- **WHAT THE TASK REQUIRES**: Below are records; work out how many of their lines hold the string "button" and give that number alone.

Stored records:
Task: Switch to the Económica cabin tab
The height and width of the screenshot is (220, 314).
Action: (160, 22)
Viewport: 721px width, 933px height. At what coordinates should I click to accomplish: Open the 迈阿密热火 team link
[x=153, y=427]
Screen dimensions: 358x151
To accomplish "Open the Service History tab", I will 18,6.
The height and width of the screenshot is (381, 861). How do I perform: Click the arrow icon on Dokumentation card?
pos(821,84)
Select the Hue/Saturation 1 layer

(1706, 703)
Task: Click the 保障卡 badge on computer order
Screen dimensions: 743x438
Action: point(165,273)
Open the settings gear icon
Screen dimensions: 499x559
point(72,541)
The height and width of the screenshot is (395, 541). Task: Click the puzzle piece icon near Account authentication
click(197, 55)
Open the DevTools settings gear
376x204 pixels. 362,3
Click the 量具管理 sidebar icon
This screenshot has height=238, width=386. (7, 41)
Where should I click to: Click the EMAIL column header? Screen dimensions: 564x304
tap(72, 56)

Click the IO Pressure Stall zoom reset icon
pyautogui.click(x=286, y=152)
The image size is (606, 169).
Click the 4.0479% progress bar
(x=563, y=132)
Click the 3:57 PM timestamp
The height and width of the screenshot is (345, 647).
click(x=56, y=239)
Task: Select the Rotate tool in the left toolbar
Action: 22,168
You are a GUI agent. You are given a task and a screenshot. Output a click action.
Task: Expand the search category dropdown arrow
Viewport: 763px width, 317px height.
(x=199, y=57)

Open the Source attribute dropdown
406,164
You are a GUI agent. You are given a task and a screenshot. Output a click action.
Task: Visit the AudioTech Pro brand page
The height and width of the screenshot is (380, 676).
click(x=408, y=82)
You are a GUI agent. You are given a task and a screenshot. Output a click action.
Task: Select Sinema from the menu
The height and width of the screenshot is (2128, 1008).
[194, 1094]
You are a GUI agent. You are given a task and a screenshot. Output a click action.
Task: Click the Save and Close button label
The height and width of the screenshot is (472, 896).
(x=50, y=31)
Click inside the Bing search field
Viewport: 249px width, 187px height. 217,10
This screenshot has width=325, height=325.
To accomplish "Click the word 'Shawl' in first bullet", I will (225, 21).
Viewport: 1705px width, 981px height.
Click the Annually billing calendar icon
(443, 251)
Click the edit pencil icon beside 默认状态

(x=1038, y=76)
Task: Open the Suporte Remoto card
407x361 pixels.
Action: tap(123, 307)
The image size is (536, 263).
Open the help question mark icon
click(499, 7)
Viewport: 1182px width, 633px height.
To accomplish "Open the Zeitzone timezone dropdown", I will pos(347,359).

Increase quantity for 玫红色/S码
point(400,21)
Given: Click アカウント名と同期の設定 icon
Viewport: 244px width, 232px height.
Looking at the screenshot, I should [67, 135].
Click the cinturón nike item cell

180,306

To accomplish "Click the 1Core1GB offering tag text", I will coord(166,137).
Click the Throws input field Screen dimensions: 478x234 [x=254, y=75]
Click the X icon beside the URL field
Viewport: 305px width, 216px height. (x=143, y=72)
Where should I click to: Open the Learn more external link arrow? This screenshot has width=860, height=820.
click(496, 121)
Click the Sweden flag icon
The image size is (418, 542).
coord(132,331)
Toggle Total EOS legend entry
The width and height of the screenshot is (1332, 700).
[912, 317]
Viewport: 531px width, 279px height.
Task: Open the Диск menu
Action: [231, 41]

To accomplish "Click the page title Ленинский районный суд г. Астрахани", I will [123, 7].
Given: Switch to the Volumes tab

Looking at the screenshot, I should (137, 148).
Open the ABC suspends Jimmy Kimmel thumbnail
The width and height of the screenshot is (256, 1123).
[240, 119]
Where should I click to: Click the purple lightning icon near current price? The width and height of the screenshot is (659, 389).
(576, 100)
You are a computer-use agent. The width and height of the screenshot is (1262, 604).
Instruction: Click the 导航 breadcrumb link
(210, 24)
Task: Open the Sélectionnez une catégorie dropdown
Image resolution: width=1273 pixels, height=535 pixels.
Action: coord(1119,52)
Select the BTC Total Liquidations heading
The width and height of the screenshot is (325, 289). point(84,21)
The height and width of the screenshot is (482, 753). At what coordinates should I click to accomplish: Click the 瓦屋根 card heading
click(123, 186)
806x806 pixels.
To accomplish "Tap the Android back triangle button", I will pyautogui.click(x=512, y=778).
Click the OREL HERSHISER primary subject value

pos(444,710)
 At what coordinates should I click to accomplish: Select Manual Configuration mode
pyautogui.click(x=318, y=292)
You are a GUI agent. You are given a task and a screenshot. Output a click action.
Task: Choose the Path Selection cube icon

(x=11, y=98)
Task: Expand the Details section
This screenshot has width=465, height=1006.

- **SOLUTION FOR THIS TASK**: 2